Objectives: To evaluate the frequency of sleep-related problems including nocturnal vocalization in patients with pure autonomic failure (PAF).

Background: PAF, as well as idiopathic Parkinson’s disease (IPD) and dementia with Lewy bodies (DLB) have Lewy bodies and Lewy neurites inside nerve cells of the brainstem, limbic area, neocortex, and sympathetic ganglia. These diseases are considered to be three phenotypes of a single disorder. REM sleep behavior disorder (RBD) reportedly can be an indicator of presymptomatic IPD. Vocalization during sleep is frequently observed in patients with RBD.

Methods: We interviewed consecutive patients with PAF, IPD, and caregivers who can tell the sleep status of the patients. Patient/caregiver pairs were assessed for sleep status with the following items: 1. Insomnia, 2. Number of sleep interruptions (more than three times), 3. Daytime somnolence, 4. Nocturnal vocalization, 5. Vivid dreams, 6. Enactment of dreams, and 7. Restless legs syndrome.

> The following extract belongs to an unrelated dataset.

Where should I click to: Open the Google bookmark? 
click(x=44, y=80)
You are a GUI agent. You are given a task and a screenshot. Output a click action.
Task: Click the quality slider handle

Results: Pairs of ten patients (nine men, one woman) with PAF and 169 patients (72 men and 97 women) with IPD could tell the sleep status. The mean age±SD was 73.0±6.4 for PAF and 70.0±9.8 for IPD. Percentages of the sleep-related problems in both diseases are shown in the figure. Nocturnal vocalization was observed frequently in both diseases (80% in PAF and 59% in IPD). Insomnia, sleep interruption, vivid dreams, dream-enactment, and restless legs were also observed to the same extent in both disorders. Daytime somnolence was not observed in PAF, while its frequency was 37% in IPD.

Conclusion: RBD may frequently be complicated in PAF as well as IPD. CNS, at least the brainstem, may be involved in the pathology of PAF.